§ **Passage to read**

KABUL, Afghanistan – A US air strike killed 5 Afghan policemen during a joint operation against insurgents, officials said Thursday, August 1, in an incident likely to further strain ties between the allies.

Afghan and US troops called for aerial support while fighting in the eastern province of Nangarhar, the US-led NATO coalition said, with local officials reporting special forces were reacting to a Taliban attack on a police post.

“We can confirm 5 Afghan police were accidently killed yesterday (Wednesday),” Lieutenant Colonel Will Griffin, a spokesman for NATO’s International Security Assistance Force (ISAF), told AFP.

“It was a combined ANSF (Afghan National Security Force) and ISAF operation and it was a combined call for supporting aerial fire which resulted in the deaths of 5 Afghan policemen.

“Our condolences go out to the families of the policemen who lost their lives.”

Accidental casualties from US air strikes have often provoked a furious reaction from Afghan President Hamid Karzai, and the deaths of the 5 policemen come at a sensitive time for Afghan-US relations.

With the US-led coalition due to withdraw its 100,000 combat troops by the end of 2014, the Afghan police and army are increasingly taking responsibility for tackling the insurgency that erupted after the Taliban were ousted in 2001.

Ahmad Zia Abdulzai, spokesman for the Nangarhar provincial administration, told AFP that Taliban fighters had attacked a police checkpoint in Bati Kot district late on Wednesday.

“Special forces went to assist the police. They called in air support. An air strike was conducted but hit the police post mistakenly, and as a result the officers are dead and two others are wounded.”

Abdulzai said that the rebels also suffered casualties but he gave no further details.

Bati Kot district is on the main road from the capital Kabul to neighbouring Pakistan — a key transport route as NATO forces withdraw military equipment from Afghanistan.

§ **What you need to do**
(1) Do these statements agree with the news report? Answer yes or no for each and quote the deciding words. (a) The fighting took place in Nangarhar province. (b) The Taliban attacked the police checkpoint early on Wednesday. (c) The coalition was due to withdraw its 100,000 combat troops by the end of 2014.
(2) According to the news report, who is the spokesman for the Nangarhar provincial administration?
(3) Repeat everything in the news report from "Abdulzai said that" down to "equipment from Afghanistan.".

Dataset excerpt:
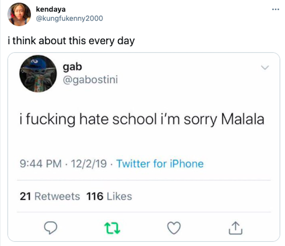Click the green retweet icon

click(x=112, y=228)
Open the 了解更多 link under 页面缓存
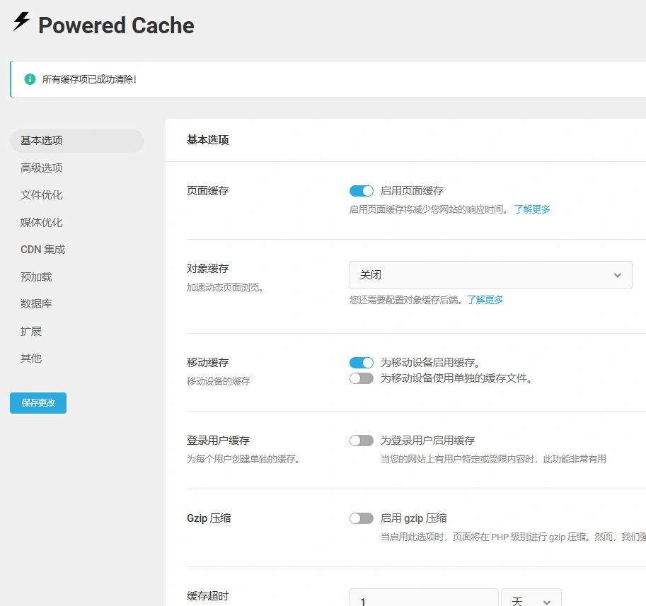646x606 pixels. click(534, 209)
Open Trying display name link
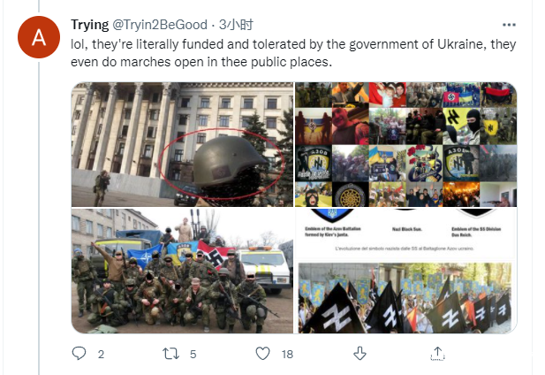Viewport: 545px width, 375px height. pos(90,25)
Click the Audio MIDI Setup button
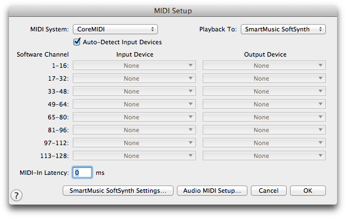Image resolution: width=346 pixels, height=218 pixels. (212, 191)
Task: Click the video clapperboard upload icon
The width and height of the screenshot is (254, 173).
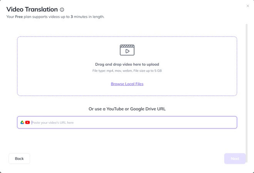Action: [x=127, y=50]
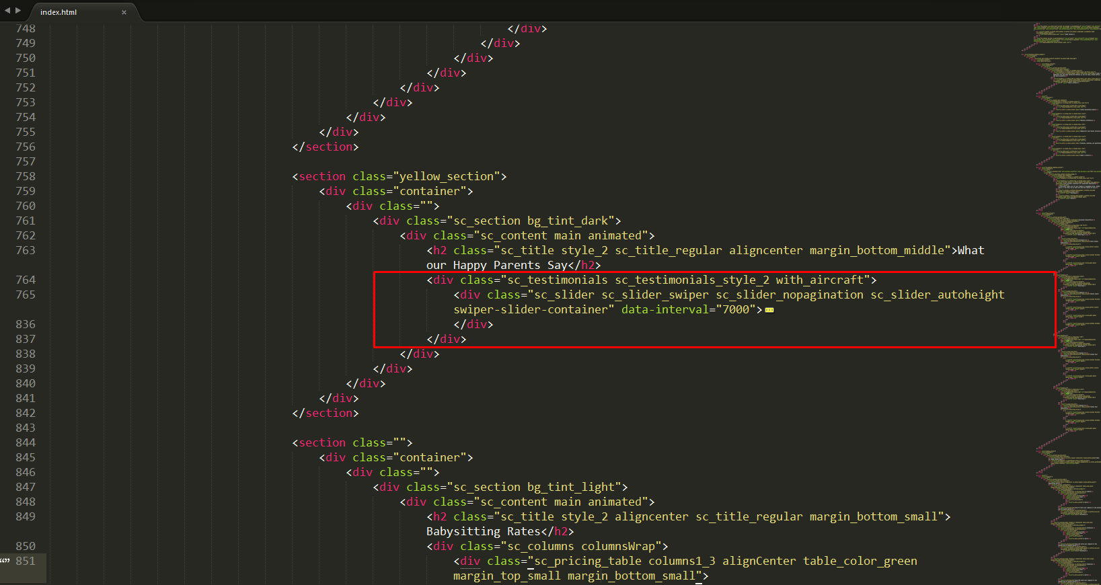Click the bracket gutter icon beside line 851
Viewport: 1101px width, 585px height.
[x=5, y=561]
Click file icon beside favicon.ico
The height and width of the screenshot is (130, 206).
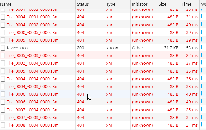click(x=3, y=48)
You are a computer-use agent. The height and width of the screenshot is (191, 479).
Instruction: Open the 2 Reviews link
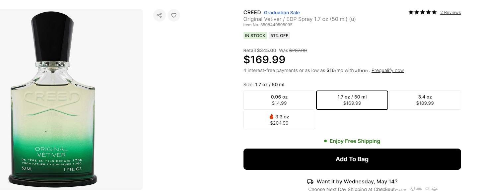450,13
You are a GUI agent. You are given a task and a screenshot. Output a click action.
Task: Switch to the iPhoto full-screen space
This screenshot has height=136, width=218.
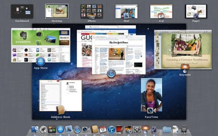tap(92, 11)
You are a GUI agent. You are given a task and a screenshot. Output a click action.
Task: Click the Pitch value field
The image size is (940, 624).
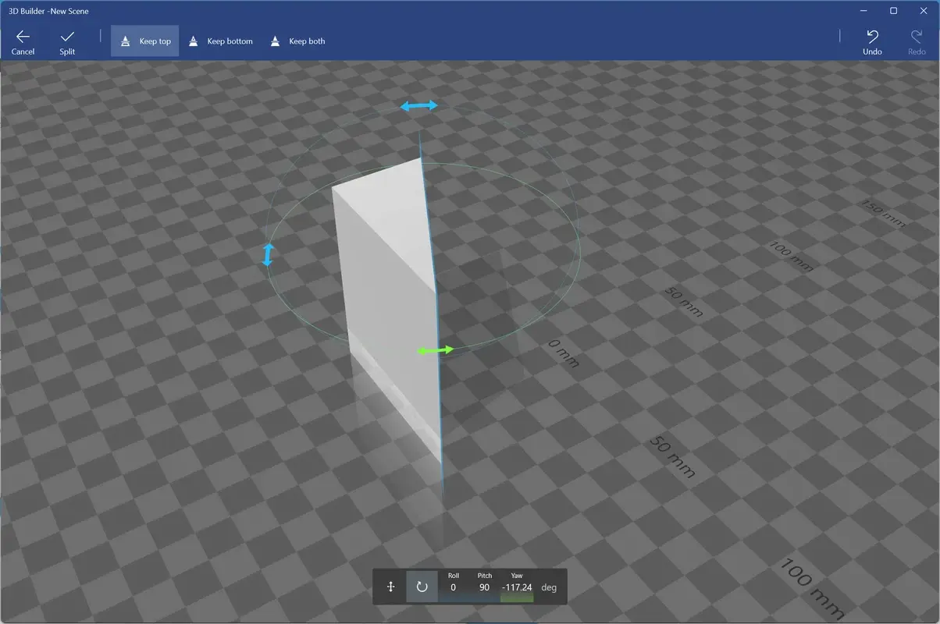click(484, 587)
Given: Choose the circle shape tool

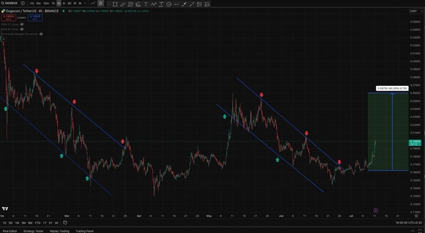Looking at the screenshot, I should [x=169, y=4].
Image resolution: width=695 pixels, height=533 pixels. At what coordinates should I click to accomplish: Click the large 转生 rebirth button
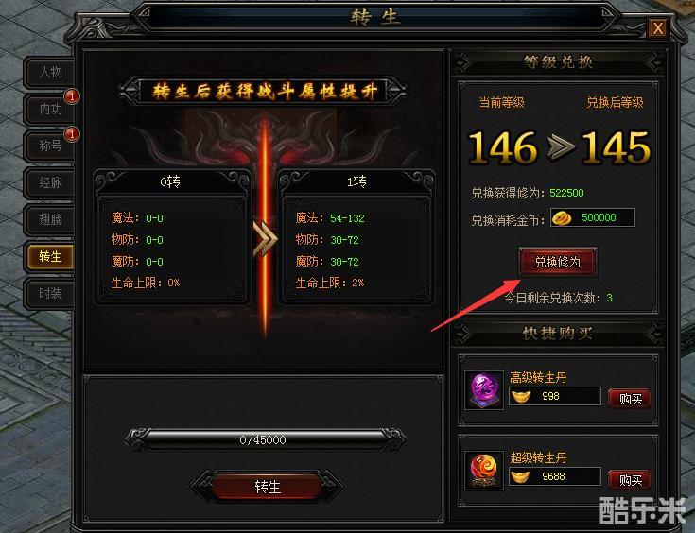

§ **Exercise answers**
(1)
(a) Yes: "fighting in the eastern province of Nangarhar"
(b) No: "had attacked a police checkpoint in Bati Kot district late on Wednesday"
(c) Yes: "due to withdraw its 100,000 combat troops by the end of 2014"

(2) Ahmad Zia Abdulzai

(3)
Abdulzai said that the rebels also suffered casualties but he gave no further details.

Bati Kot district is on the main road from the capital Kabul to neighbouring Pakistan — a key transport route as NATO forces withdraw military equipment from Afghanistan.